3.2 Comparing methods

As can be seen in Table 2, pSVM methods (experiment IV–pSVM–Non-Sequence, V–pSVM–Sequence, and VI–pSVM–Combined) outperform the precision values of PKMR method (experiment I–PKMR–Non-Sequence, II–PKMR–Sequence and III–PKMR–Combined). For example, using the PKMR method, the AUC score for k exp (Experiment I–PKMR–Non-Sequence) is 0.660 compared to 0.791 (experiment III–PKMR–Combined). However, the execution times are considerably increased for pSVMs (see Table 2 Times values for experiments I–PKMR–Non-Sequence and II–PKMR–Sequence in comparison with experiments IV–pSVM–Non-Sequence and V–pSVM–Sequence). Processing pSVM involves more computational resources than PKMR methods; however, better accuracy values are obtained. In all the cases, the confidence intervals are above the behaviour of a random classifier.

Figure 1 represents the results for both methods (PKMR and pSVM) using only sequence kernels. Although the most time consuming method is pSVM, it provides an important improvement in the accuracy values [the peaks are reached combining the sequence kernel (k pfam + k motif + k ngram) and pSVM method]. Yamanishi (2010) mentions these expected high processing times for SVM methods, but never tested them to evaluate how the accuracy could be improved. Roche-Lima et al. (2014) use a different representation of the sequence kernel and decrease execution time of the sequence kernel computation; however, they still use existing SVM methods. In addition, the accuracy values obtained in this research are better than the values reported by Roche-Lima et al. (2014). Thus, we consider that pSVM implementation can be optimized to obtain better processing time and to maintain these good accuracy values. Likewise, sequence kernel representations can be also optimized to combine with pSVM methods to improve both performance and accuracy.

Fig. 1
figure 1

Comparison of the methods (PKMR—Penalized Kernel Matrix Regression and pSVM—pairwise Support Vector Machine) for the sequence data kernels, related to accuracy and execution times

4 Conclusion

We developed, for the first time, experiments using sequence data with PKMR and pSVM methods to predict metabolic networks. We proved that the best accuracy values were obtained using sequence kernels. This was because other tools to predict metabolic networks were based on the gene annotations (Latendresse et al. 2012; Karp et al. 2011). As we used raw sequence data (represented as sequence kernels), it bypassed the annotations and the errors associated with these steps.

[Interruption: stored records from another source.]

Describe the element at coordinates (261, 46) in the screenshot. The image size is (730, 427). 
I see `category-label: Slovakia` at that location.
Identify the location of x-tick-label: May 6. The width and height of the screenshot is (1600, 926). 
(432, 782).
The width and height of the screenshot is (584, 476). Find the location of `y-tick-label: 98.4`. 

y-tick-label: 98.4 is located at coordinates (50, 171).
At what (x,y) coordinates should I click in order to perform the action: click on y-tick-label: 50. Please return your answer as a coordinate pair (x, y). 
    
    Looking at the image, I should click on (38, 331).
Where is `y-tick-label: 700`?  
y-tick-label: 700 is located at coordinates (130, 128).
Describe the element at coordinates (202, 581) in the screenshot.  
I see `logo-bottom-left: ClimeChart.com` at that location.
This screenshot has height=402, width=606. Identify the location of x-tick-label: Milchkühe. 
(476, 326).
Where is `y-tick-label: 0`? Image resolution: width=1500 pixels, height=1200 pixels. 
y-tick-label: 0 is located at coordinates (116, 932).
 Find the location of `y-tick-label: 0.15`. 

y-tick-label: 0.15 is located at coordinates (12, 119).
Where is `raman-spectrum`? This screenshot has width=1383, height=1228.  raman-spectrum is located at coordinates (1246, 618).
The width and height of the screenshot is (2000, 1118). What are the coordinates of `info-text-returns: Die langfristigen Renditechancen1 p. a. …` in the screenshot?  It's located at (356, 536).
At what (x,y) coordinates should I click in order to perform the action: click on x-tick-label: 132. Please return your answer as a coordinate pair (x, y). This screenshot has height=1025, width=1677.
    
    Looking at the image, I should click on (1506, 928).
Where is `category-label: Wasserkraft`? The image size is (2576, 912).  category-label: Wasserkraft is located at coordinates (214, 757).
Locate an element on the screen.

We also proved that pSVM methods were more precise than PKMR methods. The best accuracy values were obtained when pSVM methods were combined with sequence kernels. However, pSVM methods were very expensive in terms of computational resources, such as execution times. pSVM methods required even more computational resources when using sequence kernels.

In future works, pSVM method can be optimized using other implementations, such as Dual Coordinate Descent algorithm combined with rational kernels to manipulate sequence data (Allauzen et al. 2011). As well, a parallel implementation could be used to improve performance (Tyree et al. 2014).